**Task details:** Reproduce all of the material below with "notice box" switched to "alert box" and everything else left unchanged. Leave the pictures out of your answer.

# Start of Task data

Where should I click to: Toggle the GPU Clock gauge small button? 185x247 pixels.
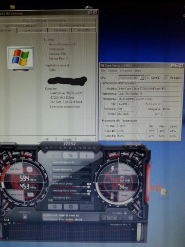(30, 169)
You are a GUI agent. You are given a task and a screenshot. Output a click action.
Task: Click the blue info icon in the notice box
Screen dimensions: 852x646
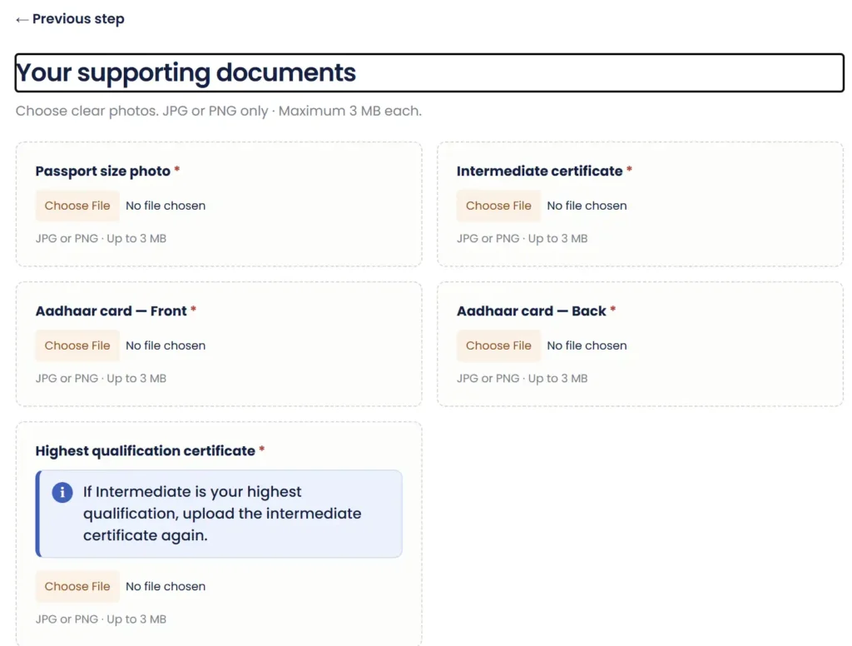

# End of Task data

**Task result:**
Where should I click to: Toggle the GPU Clock gauge small button? 185x247 pixels.
(30, 169)
You are a GUI agent. You are given a task and a screenshot. Output a click action.
Task: Click the blue info icon in the alert box
Screen dimensions: 852x646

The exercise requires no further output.